I’m pretty sure I called her a ROCKSTAR at least five times, spoke something like 10,000 words a minute (every other one being “inspiration!!” “nervous!” or “excited!!!”), proceeded to share half my life story, and then somehow got a perfect stranger to take our picture. And in the meantime, almost completely ignored her husband and totally forgot to introduce my friend because I just could not get over the fact that I WAS TALKING TO HEATHER B. ARMSTRONG.

But here’s the thing. During this entire effusive spectacle, Heather B. Armstrong never looked at me like I had three heads and a purple eye. Nor did she back away slowly while dialing 9-1-1. Instead, she complimented my rabbit fur-collared coat, sang a little Mormon pop and casually mentioned to me that she was an English major- as if I haven’t, you know, read every single one of the posts on dooce.com and also happen to know all about the Avon World Sales Leader and that a “crayon” is a “crown” and not a “cran.” Because the truth, my friends, is that Heather B. Armstrong, winner of four 2008 Bloggies and the one whose writing lit a fierce fire under my violin-scarred typing fingers, really is just as genuine as her writing is.

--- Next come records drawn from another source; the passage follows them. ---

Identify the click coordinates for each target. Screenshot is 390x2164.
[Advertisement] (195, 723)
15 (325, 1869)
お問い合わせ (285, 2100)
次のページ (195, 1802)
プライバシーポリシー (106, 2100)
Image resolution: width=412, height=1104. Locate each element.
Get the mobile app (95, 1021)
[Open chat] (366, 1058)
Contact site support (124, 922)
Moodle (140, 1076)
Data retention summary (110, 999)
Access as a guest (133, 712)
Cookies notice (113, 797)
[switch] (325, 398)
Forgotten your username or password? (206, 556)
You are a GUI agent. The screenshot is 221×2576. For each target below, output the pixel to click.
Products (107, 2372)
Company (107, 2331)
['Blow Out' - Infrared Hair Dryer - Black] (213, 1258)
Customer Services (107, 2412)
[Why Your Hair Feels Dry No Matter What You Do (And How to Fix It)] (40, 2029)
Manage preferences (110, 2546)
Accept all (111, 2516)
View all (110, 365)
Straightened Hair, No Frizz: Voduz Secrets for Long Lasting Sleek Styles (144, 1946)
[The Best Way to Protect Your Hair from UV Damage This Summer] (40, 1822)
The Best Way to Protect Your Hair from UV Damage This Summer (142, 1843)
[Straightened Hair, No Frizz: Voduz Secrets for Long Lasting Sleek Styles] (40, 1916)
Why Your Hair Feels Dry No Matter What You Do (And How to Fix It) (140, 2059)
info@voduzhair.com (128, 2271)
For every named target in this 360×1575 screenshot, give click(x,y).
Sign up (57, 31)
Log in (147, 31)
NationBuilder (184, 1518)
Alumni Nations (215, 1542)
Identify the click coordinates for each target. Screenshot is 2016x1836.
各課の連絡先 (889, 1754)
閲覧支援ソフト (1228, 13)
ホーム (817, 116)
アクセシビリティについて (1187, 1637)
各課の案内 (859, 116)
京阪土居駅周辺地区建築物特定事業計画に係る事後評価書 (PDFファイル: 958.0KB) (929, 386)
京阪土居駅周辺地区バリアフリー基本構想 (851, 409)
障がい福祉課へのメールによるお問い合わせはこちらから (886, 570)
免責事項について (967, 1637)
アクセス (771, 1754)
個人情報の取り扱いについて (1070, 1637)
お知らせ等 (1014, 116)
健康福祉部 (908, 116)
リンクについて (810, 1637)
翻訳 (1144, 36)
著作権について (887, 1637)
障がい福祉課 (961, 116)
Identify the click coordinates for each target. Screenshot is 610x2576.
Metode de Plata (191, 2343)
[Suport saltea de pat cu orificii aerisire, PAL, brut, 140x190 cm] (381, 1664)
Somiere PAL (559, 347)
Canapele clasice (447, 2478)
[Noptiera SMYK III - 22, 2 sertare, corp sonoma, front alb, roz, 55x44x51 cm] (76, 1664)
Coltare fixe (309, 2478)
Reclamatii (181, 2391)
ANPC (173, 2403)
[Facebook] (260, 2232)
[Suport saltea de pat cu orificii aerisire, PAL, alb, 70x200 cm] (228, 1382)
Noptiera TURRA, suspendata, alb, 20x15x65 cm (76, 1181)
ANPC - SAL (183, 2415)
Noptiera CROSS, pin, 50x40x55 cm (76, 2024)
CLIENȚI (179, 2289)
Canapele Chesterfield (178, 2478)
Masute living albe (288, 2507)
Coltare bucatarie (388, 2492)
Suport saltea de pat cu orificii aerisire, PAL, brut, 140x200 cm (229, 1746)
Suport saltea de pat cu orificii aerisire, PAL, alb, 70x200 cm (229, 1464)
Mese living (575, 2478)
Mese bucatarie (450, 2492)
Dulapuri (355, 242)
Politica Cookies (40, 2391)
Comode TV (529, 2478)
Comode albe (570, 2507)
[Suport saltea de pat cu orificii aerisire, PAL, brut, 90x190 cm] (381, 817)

I finally know why it was meant for me to leave the birthplace of Neiman Marcus and move to the city that loves to suck all the fun out of good, clean materialism. I used to think that it was so that I could learn how to spend 36 hours writing 3 taglines only to watch my prof. look at them for half a second before crossing them out one by one. But now I know that it was so that I could be in Austin at the Halcyon Coffee Shop on Saturday, March 8th in my rabbit fur-collared coat TO MEET HEATHER B. ARMSTRONG.